When we describe a meaning of the word,is it better to use article the or a? For example, boarding pass is a document that… or Boarding pass is the document that….

Passport control is a place where… or is the place where…

Does the article changes the meaning of these sentences?

It will be really helpful if you explain it to me, thanks

  • “When we describe the meaning of a word.” Commented Nov 26, 2023 at 21:22
  • It is quite common for learners of English to have difficulties getting the use of the articles straight, especially for learners whose native languages don’t have articles. There are lots (and lots) of resources on line that can help you master English articles. Commented Nov 26, 2023 at 21:24

2 Answers 2


If there is a specific document, use "the".

Use the boarding pass issued at the terminal to enter the gate.

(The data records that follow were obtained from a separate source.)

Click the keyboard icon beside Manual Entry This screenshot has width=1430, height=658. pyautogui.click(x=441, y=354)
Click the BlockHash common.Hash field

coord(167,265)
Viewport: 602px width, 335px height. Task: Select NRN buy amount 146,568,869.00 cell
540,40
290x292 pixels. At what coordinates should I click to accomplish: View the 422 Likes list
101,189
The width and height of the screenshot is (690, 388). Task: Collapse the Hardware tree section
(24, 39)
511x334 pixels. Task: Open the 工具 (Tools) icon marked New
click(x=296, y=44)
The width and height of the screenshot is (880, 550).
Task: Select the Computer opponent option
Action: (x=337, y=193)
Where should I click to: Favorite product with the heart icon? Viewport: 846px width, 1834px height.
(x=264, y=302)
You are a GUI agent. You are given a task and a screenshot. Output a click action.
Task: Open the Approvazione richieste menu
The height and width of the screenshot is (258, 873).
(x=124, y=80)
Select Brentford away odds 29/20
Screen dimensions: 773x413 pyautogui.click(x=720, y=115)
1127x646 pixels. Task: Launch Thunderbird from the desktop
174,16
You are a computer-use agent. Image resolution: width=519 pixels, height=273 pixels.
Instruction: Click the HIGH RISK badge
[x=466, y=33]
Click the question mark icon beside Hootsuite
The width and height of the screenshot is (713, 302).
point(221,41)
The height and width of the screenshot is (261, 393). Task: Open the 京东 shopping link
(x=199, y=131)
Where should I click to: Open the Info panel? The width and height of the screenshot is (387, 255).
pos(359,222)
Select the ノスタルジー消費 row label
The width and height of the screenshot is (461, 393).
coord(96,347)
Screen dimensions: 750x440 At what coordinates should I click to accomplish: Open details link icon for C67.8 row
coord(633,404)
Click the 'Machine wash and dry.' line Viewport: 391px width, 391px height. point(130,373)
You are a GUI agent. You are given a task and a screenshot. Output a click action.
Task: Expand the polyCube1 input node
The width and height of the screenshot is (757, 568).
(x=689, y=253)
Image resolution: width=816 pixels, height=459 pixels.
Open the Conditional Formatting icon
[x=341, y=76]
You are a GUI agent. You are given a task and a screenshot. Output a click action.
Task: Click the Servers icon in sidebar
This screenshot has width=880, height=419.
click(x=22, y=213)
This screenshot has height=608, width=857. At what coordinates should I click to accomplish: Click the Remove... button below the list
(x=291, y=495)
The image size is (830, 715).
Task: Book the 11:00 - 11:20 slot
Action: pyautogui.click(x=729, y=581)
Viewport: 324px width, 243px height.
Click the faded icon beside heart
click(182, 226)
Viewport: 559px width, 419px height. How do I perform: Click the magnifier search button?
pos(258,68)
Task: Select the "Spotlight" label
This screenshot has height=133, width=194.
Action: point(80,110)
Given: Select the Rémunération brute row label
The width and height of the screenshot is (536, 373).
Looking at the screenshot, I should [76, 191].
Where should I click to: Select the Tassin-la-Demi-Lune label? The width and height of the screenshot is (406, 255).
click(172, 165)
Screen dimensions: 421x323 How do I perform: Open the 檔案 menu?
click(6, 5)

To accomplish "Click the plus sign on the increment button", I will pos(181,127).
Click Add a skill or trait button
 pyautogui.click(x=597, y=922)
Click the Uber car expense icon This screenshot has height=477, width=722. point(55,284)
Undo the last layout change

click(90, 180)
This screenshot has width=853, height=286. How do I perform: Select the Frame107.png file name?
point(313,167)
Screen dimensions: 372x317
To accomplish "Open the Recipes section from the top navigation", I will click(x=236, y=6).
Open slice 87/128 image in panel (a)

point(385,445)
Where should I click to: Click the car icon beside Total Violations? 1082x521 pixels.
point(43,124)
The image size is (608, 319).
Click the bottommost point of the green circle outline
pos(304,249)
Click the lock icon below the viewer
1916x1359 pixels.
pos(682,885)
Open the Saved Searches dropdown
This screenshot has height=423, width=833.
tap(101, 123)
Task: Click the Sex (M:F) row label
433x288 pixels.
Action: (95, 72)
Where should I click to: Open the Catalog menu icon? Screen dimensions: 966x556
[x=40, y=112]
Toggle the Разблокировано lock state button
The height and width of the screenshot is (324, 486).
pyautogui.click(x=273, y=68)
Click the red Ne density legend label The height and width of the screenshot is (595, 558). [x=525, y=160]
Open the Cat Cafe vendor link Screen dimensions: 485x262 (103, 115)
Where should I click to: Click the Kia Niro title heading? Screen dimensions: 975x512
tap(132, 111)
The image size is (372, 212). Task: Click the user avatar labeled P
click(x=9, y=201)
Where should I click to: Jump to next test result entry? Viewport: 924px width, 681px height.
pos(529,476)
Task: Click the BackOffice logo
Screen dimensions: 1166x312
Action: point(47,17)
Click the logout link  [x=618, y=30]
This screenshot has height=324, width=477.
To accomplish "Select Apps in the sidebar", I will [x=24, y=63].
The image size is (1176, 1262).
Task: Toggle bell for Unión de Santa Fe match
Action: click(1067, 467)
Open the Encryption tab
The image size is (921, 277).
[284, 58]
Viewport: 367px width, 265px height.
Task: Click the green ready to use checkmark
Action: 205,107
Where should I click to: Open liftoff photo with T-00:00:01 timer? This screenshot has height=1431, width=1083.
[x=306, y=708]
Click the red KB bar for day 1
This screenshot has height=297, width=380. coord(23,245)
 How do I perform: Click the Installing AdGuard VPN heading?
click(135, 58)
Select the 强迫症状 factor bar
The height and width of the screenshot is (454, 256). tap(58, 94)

There is only one boarding pass issued to each traveler.

If there are a number of documents, use "a".

Use a birth certificate to obtain a passport.

A birth certificate could be issued by many different authorities, and one can obtain multiple copies of a birth certificate.


If a noun is singular and not a proper noun, i.e. a name of some kind, you need an article, either "the" or "a". Or the word "one" or a possessive, like "my", maybe a few other exceptions I'm not thinking of.

So no, you should not say, "Boarding pass is a document that ..." You should say, "A boarding pass is a document that ..." If you are talking about one particular person's boarding pass, you might say, "Your boarding pass is the document that ..."

"Passport control" does not take an article because it is a name.

"Passport control is a place where ..." versus "Passport control is the place where ..." In practice, either would be acceptable. If you are talking about one particular passport control office, you should use "the". If you are talking about any of many passport control offices, you should use "a". Like, "{assport control at Kennedy Airport is the place ..." Use "the" because there is only one. (Or if there's more than one at that airport, than you'd use "a". Or if there are other places at the airport where you can do whatever follows, then use "a".) "Passport control is a place where ...", with an assumed "at any airport", you use "a" because it is not a specific place but one of many possibilities. But in practice, if you just say "Passport control", either "a" or "the" would work because "a" would mean one of many passport control offices, while "the" would mean the passport control office at the particular airport under discussion, so either is correct in context. There's a subtle distinction that in this case makes no difference.

Perhaps I should clarify that if this is only one of many places where you could do whatever follows in the sentence, you should say "a". For example, if you said, "Passport control is a place where you interact with government officials", you'd have to say "a" because it is not the only such place. You would also interact with government officials at a security checkpoint, at customs, etc. But assuming that passport control is the only place at the airport to do whatever, like something to do with passports, then "the place" could be appropriate.